LONDON, Sept 25 (Reuters) - Global shares stalled on

Thursday as bond yields inched higher ahead of a raft of

appearances from Federal Reserve officials that traders hope

will offer greater clarity on how far and fast U.S. interest

rates will drop.

At least seven Fed officials are due to speak later, while

there is also a reading of U.S. second-quarter GDP and weekly

jobless claims ahead of what will be even more closely watched

inflation data on Friday.

Wall Street looked set to open fractionally lower in

line with both Europe and Asia's moves on the day with investors

locking in some of the worldwide rally that has seen global

stocks score nine record highs already this

month.

Oil prices eased too, having surged over 2% on Wednesday after a

surprise drop in U.S. crude inventories and amid ongoing

questions around Iraqi, Venezuelan and Russian supply.

Safe-haven gold, which tends to thrive in a

low-interest-rate environment, was shuffling back toward its

latest record high of $3,790 an ounce set earlier in the week.

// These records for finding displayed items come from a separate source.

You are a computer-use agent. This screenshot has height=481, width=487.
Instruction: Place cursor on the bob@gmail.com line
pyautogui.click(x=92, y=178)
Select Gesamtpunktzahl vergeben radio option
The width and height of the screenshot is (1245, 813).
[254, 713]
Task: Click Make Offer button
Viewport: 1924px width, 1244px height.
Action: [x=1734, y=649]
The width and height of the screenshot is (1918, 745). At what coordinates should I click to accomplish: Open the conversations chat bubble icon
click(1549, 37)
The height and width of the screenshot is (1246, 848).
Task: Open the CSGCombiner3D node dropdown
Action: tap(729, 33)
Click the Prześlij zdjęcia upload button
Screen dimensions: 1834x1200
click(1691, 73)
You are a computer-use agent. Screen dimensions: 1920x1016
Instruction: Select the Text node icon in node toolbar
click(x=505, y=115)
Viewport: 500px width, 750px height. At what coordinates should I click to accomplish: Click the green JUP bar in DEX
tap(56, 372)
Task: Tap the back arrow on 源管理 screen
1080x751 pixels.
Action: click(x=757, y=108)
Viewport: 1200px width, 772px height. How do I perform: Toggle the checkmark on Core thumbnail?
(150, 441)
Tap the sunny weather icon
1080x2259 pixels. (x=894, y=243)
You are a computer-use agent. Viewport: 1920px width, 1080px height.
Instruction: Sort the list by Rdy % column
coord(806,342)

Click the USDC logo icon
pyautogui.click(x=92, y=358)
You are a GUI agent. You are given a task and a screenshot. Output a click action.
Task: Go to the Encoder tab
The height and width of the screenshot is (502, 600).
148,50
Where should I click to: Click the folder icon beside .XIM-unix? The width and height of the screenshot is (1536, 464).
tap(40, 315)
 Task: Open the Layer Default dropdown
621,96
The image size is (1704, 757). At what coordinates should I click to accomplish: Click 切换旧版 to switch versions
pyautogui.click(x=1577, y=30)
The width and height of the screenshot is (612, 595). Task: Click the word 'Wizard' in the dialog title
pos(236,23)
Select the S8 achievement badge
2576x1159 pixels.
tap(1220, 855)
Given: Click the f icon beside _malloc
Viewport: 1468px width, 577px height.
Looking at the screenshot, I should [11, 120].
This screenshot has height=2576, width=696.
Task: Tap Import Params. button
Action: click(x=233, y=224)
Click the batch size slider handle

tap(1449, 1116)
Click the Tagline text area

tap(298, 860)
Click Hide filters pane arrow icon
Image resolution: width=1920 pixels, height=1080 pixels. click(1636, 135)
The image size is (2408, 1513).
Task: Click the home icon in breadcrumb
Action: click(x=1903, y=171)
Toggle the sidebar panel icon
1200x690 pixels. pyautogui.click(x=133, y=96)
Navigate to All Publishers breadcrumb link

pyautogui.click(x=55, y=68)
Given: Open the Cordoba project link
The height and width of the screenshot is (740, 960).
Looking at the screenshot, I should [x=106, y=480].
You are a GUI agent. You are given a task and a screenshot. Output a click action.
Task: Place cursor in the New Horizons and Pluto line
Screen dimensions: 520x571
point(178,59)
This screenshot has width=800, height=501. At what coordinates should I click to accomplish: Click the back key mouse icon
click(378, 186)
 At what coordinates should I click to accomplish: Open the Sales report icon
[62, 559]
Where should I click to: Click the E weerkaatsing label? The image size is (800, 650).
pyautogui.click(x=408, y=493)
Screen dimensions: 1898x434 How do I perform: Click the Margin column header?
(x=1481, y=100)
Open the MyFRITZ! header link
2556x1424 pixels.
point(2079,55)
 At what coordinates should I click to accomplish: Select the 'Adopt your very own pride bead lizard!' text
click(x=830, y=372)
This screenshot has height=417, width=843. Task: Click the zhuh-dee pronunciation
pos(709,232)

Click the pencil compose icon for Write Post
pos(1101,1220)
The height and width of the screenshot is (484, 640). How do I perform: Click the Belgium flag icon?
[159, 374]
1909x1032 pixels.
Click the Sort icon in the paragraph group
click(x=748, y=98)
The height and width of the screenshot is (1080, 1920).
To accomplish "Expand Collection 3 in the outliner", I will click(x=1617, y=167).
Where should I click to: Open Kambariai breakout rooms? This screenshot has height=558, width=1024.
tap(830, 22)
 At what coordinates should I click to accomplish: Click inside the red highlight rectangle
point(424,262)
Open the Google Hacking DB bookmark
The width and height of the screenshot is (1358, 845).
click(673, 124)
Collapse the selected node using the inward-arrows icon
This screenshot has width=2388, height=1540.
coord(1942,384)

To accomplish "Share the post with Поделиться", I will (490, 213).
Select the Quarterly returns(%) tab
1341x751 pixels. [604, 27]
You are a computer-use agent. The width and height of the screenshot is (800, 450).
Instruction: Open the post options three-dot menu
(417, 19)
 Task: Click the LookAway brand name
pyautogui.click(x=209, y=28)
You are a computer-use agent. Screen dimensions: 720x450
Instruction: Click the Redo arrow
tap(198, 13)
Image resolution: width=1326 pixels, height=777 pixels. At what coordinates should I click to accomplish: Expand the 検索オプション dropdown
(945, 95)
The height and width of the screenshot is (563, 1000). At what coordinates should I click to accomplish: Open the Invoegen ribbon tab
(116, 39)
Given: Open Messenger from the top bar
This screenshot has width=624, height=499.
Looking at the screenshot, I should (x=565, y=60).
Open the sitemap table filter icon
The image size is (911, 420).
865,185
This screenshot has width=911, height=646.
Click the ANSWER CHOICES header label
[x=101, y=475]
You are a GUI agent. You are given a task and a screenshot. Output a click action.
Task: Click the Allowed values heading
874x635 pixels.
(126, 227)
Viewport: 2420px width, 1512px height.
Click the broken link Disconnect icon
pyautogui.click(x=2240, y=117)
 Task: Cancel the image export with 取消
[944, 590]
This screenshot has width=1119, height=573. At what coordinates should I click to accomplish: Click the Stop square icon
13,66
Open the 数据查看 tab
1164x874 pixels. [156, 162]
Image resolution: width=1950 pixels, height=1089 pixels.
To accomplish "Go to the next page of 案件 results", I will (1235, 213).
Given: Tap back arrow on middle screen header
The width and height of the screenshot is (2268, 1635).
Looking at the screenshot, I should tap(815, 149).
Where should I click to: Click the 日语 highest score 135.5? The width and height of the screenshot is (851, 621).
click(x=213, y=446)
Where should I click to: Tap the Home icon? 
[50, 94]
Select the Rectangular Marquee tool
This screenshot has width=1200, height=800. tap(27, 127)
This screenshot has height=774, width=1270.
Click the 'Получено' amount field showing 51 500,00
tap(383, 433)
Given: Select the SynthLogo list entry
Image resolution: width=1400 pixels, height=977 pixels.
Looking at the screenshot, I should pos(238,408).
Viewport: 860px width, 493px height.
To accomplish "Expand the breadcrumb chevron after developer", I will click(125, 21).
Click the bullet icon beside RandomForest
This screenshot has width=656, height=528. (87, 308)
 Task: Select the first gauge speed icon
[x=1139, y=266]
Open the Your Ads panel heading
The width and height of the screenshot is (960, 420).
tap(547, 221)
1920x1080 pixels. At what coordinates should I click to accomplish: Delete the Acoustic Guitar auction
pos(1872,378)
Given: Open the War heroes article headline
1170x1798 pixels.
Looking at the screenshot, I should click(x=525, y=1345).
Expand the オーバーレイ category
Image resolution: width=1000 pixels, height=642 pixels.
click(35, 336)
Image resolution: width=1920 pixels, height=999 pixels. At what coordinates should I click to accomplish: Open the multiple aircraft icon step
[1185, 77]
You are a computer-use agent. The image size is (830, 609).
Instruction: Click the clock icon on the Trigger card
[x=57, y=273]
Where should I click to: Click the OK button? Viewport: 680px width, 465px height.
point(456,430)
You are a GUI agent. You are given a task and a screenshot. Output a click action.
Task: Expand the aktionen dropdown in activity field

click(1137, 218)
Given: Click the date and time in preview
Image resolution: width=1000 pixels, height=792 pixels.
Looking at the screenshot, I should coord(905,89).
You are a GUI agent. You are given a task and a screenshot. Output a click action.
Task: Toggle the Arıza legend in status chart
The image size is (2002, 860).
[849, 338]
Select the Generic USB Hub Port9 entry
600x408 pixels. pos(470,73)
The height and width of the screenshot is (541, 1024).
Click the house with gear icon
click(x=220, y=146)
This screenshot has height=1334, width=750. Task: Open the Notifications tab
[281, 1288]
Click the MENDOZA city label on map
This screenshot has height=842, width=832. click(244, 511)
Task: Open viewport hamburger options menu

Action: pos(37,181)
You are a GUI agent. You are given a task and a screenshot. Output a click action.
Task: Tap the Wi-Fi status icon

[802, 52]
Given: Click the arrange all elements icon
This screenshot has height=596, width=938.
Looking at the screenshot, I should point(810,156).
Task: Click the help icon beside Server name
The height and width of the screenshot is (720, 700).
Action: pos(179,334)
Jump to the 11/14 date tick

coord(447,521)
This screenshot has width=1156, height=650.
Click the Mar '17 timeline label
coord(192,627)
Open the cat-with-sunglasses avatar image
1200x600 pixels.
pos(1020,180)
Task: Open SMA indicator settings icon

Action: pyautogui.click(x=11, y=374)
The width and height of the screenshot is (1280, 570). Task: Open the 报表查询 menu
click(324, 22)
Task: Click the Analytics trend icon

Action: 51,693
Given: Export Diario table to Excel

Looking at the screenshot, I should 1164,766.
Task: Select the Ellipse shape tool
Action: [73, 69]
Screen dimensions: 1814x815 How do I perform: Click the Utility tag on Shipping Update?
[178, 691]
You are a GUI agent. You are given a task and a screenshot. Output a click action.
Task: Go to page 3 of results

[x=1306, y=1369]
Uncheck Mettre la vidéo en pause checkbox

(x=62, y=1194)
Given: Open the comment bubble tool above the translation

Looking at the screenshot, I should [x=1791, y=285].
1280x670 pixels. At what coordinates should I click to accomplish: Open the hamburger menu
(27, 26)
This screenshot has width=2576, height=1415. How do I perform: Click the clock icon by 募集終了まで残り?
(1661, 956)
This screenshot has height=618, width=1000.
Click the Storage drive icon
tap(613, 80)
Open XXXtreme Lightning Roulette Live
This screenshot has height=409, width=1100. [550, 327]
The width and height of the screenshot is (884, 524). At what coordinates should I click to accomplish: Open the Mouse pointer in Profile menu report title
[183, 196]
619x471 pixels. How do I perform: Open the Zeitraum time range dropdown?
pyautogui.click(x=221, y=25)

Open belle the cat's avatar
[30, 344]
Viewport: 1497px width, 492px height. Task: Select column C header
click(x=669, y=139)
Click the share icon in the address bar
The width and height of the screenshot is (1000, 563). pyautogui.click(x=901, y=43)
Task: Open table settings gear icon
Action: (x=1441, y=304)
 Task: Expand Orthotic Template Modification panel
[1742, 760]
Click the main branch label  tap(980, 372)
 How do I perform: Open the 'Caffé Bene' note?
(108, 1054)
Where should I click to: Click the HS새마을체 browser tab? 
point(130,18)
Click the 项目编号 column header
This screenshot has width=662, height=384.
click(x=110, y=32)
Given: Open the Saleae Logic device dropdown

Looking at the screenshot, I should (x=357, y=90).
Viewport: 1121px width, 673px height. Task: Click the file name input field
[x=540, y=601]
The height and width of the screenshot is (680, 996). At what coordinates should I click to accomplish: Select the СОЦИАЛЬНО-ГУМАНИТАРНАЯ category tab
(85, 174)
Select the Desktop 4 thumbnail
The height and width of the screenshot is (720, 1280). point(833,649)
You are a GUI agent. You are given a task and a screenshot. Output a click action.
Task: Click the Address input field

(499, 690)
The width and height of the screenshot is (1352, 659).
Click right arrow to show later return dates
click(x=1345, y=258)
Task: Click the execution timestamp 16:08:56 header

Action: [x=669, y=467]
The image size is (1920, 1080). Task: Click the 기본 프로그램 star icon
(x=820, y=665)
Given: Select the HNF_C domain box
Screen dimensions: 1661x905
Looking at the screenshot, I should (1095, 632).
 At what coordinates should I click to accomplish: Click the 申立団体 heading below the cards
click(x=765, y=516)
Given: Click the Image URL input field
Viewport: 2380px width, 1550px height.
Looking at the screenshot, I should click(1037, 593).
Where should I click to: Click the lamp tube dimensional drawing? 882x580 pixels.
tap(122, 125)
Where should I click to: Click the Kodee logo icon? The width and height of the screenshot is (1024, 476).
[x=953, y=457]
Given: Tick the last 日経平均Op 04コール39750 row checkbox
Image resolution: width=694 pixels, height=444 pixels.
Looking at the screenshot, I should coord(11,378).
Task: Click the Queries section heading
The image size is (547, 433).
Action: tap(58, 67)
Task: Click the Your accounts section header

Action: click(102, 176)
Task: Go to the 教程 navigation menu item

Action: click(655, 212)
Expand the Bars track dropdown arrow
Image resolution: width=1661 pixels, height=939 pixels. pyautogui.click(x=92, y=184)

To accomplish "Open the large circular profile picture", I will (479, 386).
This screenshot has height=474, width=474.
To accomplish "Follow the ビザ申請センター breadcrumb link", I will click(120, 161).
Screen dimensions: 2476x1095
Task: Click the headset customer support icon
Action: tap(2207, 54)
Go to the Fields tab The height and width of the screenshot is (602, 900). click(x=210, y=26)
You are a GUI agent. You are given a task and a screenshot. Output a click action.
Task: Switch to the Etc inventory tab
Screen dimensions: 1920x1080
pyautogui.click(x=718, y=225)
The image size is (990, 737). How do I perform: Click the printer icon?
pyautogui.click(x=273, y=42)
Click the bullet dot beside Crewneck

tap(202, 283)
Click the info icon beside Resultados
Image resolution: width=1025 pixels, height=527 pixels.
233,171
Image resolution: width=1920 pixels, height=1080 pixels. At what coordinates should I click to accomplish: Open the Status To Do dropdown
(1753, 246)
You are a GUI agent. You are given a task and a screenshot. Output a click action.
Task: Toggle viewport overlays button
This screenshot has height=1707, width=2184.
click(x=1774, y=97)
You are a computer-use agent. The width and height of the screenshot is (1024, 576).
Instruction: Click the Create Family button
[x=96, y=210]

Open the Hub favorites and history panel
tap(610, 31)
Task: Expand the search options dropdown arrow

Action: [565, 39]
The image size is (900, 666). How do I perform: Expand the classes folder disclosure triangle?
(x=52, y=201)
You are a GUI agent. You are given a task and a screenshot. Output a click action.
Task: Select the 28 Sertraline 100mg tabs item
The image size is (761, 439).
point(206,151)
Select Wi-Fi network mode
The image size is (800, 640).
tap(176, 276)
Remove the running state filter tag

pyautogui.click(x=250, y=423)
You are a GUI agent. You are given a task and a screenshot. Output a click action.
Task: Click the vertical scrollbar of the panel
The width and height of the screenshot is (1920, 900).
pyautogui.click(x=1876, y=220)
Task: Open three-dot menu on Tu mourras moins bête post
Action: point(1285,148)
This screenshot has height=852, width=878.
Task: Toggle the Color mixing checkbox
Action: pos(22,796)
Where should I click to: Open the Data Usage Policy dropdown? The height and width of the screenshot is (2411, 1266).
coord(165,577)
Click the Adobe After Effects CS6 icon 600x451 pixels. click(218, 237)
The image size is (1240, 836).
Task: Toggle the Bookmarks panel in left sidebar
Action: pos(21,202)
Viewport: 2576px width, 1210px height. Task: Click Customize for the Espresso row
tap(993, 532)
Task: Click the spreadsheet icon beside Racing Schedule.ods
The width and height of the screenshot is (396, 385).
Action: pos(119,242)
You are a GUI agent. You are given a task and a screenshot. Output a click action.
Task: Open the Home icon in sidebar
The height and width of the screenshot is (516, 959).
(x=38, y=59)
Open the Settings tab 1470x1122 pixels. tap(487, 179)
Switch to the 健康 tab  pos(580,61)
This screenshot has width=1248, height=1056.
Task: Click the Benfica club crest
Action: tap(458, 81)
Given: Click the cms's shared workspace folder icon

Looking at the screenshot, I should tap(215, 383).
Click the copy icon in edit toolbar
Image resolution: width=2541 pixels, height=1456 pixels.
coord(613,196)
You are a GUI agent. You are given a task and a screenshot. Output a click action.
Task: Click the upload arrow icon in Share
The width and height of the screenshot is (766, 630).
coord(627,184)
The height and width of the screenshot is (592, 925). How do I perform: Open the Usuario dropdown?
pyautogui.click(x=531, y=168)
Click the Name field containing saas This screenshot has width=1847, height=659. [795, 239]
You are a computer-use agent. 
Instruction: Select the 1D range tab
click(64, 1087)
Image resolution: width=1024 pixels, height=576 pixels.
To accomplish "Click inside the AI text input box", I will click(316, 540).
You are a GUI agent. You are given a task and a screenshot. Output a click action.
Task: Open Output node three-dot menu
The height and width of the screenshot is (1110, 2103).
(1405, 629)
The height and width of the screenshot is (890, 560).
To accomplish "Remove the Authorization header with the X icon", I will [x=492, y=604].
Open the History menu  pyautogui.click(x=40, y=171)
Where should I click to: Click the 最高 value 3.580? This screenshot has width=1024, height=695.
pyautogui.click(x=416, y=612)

Charles Schwab's UK Managing Director Richard Flynn said

investors have had a warning shot this week about equity market

valuations from Fed Chair Jerome Powell, who described them as

"fairly highly valued".

"For retail investors there are a few more reasons to be

concerned about equities at the moment than be confident," Flynn

said, adding that the sharp rise in share prices in recent years

has left many with risk profiles more exposed than normal.

YEN WOBBLE

In foreign exchange markets, the dollar index

held onto overnight gains at 97.82. That left yen bulls in a

spot of bother after some piled into long yen positions after

the Bank of Japan's hawkish hold on policy last week.

"A lot of guys, whether they're macro or discretionary, have

been on the wrong foot looking for dollar/yen to trade lower and

that dollar/yen move would certainly be causing some concerns,"

said Tony Sycamore, an analyst at IG.

That spilled into yen crosses, with the Swiss franc hitting

an all-time high on the Japanese currency and the

euro hovering at over a one-year peak at 174.66, just

below a record top of 175.90.

The Swiss National Bank also played its part as it held interest

rates at zero on Thursday in its first pause since late 2023.

SNB Chairman Martin Schlegel has repeatedly said there are

high hurdles to reintroducing a negative interest rate, a policy

which sparked concerns from savers and pension funds when used

from December 2014 to September 2022.

However, some analysts believe it will have to go lower in

due course.

"We do not think that this is the end of the rate-cutting

cycle," said Adrian Prettejohn, Europe economist at Capital

Economics, explaining that Swiss inflation was likely to average

around zero next year.

ASIA TAKES A BREATHER

Asian shares had also taken a breather overnight after a

strong rally in many of the major markets there this year.

MSCI's broadest index of Asia-Pacific shares outside Japan

slipped 0.4%, having rallied over 5% for the

month and 9% for the quarter. Japan's Nikkei rose 0.3%,

after jumping 7% for the month and 13% for the quarter.

Chinese shares continue to outperform, with blue chips

0.6% higher and Hong Kong's Hang Seng dipping

0.2%. Chinese tech shares are up for the eighth

straight week, the longest winning streak on record on AI

optimism.

The Treasuries market see-sawed as markets absorbed a huge

amount of corporate and government bond supply. The benchmark

U.S. 10-year Treasury note yield was flat at

4.1408%, having risen 3 basis points overnight, reversing

Monday's fall.

The Treasury Department will also auction $44 billion in

seven-year notes later, following auctions of

five-year and two-year notes earlier in the week.